Per vedere la sfilata del 2 giugno dalla tribuna basta chiedere alla competente Direzione ministeriale, ma per assistere alle prove della PAN bisogna venire qui a Rivolto. E’ come assistere all’anteprima di uno spettacolo teatrale, solo che qui i dialoghi si svolgono a mille all’ora, e piccole sfumature vengono corrette un po’ alla volta. Chi scrive ha assistito a diverse esibizioni di pattuglie acrobatiche di molte nazioni, ma mai a prove: garantisco che è stata una bella novità. Così come scoprire di avere più di un amico in comune col munifico proprietario della vicina cantina. Uno pensa di scolarsi un bel po’ di vino, e va bene, c’è stato anche quello, ma mica ti aspetti di sentir suonare l’impareggiabile Giusti su un pianoforte storico (promesso a Putin, si, proprio quello)  di vedere esposta una gondola, nei pressi di un carretto siciliano di quelli dipinti, nonché set di bicchieri e bottigline da viaggio ottocentesche e, nientepopodimeno che un juke box. Funzionante.
Adesso c’è da vedere chi è riuscito a registrare il magnifico coro  che si è esibito nel duomo di Spilibergo, dalla cui scuola mosaicisti dove provengono meravigliose opere, tra cui quelle del Foro italico di Roma, che ho visto centinaia di volte ma dei quali ignoravo fattura e provenienza. Non è mai troppo tardi.

E poi: ospitalità va bene, però farci venire tutti, ma proprio tutti, nel  giardino di casa tua per rinfrescarti con – che novità – con dell’ottimo vino fresco, è veramente un colpo da maestro: grazie Frigi.

Qui va fatta una digressione: le nostre accompagnatrici hanno fieramente combattuto stanchezza, marce, disagi e compagni di vita, ma tempi e ritmi hanno loro impedito di soffermarsi troppo davanti a tentatrici vetrine e scintillanti negozi, impedendo disastrosi effetti sulle carte di credito familiari. Grazie Frigi, e brave tutte!
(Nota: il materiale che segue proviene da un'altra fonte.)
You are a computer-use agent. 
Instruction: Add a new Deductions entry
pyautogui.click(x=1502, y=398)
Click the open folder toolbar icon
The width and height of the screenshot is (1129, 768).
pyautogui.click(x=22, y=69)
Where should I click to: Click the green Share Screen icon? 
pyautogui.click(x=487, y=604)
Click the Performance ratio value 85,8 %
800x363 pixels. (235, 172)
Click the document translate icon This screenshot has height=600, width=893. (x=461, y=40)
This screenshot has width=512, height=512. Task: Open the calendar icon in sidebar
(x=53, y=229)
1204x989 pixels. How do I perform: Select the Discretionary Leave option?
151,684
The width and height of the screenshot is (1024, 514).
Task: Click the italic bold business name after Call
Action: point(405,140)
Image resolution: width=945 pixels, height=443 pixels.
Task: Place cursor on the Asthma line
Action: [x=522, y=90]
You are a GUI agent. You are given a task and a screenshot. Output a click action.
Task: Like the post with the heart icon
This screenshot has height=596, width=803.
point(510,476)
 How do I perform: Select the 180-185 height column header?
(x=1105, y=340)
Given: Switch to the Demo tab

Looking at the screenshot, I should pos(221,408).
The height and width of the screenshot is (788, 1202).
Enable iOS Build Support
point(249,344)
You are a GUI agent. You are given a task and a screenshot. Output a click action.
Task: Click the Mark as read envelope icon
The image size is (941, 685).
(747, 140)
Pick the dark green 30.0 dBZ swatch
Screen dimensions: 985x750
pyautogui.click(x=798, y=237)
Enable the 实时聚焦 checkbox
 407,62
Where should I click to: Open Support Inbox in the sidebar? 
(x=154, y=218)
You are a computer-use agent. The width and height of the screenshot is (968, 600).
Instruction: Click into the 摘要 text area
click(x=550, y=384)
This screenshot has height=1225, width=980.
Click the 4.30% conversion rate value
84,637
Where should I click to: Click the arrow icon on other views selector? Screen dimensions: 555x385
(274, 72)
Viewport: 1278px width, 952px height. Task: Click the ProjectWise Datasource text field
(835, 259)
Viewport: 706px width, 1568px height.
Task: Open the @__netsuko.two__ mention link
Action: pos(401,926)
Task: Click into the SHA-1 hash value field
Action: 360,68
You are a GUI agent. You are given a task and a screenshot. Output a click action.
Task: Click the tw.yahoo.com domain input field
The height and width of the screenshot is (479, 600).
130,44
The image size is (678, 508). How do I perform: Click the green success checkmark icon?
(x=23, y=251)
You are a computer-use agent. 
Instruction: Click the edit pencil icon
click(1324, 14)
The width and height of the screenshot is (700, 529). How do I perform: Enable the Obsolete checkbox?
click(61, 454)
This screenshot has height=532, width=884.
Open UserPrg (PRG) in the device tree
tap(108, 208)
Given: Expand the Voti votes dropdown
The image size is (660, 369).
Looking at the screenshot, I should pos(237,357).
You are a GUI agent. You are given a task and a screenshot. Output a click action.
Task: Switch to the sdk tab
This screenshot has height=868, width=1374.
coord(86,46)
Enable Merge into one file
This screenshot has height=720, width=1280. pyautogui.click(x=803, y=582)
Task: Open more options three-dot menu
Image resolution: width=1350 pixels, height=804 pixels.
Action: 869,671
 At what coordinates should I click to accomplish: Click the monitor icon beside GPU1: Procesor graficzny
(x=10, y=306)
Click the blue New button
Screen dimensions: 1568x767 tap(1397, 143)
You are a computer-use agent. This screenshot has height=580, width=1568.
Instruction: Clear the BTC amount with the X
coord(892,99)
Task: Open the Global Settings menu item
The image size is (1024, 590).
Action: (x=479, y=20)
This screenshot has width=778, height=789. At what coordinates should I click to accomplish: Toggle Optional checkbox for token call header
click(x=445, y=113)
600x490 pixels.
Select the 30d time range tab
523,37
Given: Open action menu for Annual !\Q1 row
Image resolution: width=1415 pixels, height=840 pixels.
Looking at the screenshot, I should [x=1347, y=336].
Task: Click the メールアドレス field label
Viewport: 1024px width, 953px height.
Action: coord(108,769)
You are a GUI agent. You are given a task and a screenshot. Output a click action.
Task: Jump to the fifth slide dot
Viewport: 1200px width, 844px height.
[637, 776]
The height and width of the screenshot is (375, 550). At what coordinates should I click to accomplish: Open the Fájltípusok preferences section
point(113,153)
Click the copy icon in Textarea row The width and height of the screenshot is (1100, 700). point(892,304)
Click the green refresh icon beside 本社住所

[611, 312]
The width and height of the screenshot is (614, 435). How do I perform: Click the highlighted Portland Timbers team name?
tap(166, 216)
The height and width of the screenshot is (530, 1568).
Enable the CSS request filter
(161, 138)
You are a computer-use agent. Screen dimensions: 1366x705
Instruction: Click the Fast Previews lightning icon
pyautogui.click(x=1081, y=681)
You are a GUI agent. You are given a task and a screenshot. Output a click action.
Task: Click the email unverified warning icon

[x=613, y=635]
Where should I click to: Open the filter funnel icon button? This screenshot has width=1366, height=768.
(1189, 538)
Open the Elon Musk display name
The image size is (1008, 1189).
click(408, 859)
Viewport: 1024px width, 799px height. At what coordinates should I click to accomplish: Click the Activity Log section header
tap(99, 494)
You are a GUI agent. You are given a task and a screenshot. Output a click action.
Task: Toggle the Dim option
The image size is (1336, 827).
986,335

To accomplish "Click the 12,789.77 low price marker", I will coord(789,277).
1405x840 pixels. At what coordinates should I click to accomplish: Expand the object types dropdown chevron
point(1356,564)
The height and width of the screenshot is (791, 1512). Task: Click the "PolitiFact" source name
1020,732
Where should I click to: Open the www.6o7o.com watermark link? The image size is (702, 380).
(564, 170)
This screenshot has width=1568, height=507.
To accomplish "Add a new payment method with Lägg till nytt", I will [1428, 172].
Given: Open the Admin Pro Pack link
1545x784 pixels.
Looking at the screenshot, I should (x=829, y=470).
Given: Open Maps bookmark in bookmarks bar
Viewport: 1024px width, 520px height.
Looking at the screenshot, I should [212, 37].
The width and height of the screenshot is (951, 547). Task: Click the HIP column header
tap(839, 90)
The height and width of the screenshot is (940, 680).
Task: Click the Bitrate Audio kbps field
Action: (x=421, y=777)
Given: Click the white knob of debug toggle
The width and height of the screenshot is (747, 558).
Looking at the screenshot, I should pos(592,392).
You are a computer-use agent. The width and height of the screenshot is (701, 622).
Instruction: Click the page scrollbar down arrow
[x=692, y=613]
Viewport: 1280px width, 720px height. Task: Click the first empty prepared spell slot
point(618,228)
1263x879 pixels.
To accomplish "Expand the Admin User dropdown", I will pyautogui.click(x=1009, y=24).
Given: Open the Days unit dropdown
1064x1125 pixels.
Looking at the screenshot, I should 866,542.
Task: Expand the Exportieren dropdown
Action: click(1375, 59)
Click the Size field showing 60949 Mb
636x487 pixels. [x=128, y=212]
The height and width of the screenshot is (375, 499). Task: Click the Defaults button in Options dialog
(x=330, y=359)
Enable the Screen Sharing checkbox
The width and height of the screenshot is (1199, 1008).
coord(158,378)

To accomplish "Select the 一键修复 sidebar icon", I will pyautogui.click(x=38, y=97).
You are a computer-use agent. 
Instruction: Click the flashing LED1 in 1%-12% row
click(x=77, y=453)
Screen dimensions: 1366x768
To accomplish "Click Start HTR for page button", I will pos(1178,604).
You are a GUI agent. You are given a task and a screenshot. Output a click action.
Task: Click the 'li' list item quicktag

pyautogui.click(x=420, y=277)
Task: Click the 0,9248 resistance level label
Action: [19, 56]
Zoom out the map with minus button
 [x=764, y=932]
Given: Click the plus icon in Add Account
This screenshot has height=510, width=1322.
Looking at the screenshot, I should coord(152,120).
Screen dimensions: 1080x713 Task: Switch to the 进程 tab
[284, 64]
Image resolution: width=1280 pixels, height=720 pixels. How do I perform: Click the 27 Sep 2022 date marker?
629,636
Il sindaco di Trieste ci ha accolto e ricevuto nella sala consiliare del capoluogo: un onore inaspettato: ancor più per chi ha passato anni nelle sale d’aspetto dei Palazzi. E poi: arrivare a Miramare via mare (perdonate la rima, ma gli anni pesano per tutti) e scoprire che di non ricordare che delle visite precedenti era sparito il ricordo del parco, del piano superiore, e di tanto, tanto altro: ma le due dotte, belle e simpatiche guide hanno provveduto a colmare la lacuna.

“Non bisogna farsi scappare queste opportunità”: ecco una frase, pronunciata all’inizio del raduno, certo da far tesoro. Non consegnarsi mani e piedi al formidabile sommelier della cena di chiusura né del vino dei colli orientali: ecco un’altra cosa da ricordare, assieme al raffinato menu, tutto basato su prodotti locali e legato a proverbi dialettali friulani. Lo so perché avevo con me un’interprete bravina.

Non riesco a ricordare che qualcosa sia andato storto. Adesso ci penso, poi farò sapere: anticipo, a nome – credo – di tutti – un encomio all’organizzatore ed al siìuo tea, che ci ha fatto sentire ospiti, turisti, invitati, curiosi e ci ha mostrato tanti aspetti, culturali, storici, gastronomici del Friuli. E A villa Manin ci tornerò per conto mio.